### Task requirements:
Look through the listing below and report the lines that have the word "Viewport" in them.

### Supplied entries:
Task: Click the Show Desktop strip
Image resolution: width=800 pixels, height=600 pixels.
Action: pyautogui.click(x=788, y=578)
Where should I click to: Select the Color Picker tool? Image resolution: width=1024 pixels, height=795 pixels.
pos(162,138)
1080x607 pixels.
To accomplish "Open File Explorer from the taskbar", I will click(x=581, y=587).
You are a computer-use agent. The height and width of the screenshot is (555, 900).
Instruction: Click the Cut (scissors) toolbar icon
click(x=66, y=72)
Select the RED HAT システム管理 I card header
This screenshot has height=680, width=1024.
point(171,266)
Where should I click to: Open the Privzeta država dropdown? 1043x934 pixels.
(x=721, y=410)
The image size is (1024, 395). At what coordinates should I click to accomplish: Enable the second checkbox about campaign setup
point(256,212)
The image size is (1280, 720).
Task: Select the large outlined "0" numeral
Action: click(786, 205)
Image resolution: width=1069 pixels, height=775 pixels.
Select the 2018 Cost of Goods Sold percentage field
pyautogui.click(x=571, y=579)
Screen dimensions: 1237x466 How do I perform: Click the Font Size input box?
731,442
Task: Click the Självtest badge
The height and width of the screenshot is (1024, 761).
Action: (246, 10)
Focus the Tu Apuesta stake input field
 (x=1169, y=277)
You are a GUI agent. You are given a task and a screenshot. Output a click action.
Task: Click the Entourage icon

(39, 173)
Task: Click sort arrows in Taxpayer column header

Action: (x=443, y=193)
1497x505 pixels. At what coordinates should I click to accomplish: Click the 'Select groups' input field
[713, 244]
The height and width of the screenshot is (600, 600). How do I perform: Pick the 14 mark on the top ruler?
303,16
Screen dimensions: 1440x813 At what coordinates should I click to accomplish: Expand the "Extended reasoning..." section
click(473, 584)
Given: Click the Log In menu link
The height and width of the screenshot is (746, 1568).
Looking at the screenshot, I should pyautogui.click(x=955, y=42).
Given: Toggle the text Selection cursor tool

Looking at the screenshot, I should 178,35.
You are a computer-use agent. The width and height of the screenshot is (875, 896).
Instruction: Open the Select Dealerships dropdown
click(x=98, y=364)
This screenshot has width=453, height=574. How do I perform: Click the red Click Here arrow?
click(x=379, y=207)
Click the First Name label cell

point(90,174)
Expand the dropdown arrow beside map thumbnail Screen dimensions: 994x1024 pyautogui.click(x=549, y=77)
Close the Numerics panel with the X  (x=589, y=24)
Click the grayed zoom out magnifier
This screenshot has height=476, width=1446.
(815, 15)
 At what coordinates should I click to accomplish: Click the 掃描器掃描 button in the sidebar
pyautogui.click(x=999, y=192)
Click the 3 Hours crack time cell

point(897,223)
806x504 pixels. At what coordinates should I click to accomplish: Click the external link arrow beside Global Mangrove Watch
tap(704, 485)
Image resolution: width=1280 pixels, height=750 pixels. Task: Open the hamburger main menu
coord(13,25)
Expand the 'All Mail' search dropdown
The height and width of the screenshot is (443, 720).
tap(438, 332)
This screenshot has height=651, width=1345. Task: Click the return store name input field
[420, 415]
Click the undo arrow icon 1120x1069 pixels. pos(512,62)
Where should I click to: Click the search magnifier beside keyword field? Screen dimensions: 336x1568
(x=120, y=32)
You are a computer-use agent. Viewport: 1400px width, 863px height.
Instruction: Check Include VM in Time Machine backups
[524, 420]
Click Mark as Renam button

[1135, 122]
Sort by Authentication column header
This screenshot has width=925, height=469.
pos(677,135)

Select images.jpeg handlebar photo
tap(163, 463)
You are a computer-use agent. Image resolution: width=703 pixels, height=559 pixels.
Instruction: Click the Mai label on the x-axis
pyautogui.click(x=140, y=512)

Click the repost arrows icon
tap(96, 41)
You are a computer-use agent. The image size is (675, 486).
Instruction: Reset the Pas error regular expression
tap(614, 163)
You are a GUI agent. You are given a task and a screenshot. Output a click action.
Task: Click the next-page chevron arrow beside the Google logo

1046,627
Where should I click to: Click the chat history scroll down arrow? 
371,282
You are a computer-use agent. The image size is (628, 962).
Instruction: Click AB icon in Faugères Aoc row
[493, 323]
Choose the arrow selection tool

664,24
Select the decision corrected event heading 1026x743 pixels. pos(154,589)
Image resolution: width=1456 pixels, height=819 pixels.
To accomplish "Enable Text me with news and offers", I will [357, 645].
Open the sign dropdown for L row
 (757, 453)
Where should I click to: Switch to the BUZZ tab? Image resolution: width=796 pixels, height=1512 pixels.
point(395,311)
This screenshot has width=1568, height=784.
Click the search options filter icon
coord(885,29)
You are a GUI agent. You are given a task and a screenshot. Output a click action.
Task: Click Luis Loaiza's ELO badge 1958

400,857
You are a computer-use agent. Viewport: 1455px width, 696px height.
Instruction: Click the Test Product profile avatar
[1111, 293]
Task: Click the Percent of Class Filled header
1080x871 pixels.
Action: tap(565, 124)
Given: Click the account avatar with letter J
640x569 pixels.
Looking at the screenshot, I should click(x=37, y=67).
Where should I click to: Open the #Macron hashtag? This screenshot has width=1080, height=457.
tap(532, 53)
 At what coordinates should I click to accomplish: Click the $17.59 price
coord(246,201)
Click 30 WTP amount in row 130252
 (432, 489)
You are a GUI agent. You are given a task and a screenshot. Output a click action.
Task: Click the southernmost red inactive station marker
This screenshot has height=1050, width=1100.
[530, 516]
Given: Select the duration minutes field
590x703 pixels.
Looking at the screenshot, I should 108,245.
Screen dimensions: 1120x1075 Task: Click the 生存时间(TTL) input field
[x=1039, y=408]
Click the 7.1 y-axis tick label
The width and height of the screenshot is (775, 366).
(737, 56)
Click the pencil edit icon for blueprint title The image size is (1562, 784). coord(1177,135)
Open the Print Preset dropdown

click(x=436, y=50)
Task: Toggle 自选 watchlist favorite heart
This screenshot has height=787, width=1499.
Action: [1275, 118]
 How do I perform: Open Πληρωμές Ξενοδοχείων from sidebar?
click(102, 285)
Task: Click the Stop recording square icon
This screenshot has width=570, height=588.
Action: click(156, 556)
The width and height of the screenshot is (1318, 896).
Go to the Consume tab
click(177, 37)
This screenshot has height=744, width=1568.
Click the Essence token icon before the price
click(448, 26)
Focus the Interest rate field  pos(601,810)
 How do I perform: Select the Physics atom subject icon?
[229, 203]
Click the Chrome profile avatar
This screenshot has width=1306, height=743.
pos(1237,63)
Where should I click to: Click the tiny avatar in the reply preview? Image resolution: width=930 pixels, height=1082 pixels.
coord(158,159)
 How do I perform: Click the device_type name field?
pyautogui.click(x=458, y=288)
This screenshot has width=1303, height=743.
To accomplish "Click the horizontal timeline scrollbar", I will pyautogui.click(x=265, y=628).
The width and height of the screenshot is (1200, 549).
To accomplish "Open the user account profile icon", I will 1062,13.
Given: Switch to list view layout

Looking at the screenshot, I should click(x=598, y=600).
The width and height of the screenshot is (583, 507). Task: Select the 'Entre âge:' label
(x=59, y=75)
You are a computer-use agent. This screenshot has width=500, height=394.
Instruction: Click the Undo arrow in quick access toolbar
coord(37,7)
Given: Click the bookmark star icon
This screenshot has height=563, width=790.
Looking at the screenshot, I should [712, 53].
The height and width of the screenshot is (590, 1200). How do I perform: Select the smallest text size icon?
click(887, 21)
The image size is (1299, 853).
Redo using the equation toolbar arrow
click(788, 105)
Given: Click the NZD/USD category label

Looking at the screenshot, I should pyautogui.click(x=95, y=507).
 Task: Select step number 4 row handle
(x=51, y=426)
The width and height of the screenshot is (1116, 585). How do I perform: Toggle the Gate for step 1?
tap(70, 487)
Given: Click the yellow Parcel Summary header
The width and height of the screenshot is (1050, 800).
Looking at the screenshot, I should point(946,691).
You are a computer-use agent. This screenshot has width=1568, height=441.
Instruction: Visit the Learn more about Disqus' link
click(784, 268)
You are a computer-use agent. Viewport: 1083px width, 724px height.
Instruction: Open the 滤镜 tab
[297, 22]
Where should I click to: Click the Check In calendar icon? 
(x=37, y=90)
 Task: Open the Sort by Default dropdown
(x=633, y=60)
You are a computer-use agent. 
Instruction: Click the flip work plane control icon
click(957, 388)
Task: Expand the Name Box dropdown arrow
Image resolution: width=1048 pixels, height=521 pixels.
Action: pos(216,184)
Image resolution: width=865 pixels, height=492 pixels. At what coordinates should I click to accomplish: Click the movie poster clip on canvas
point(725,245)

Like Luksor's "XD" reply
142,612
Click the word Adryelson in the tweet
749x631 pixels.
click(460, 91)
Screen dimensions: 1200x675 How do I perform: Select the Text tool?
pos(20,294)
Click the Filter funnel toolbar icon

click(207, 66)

### Problem solution:
You are a computer-use agent. Viewport: 1400px width, 863px height.
You are a computer-use agent. Viewport: 1455px width, 696px height.
You are a computer-use agent. Viewport: 1083px width, 724px height.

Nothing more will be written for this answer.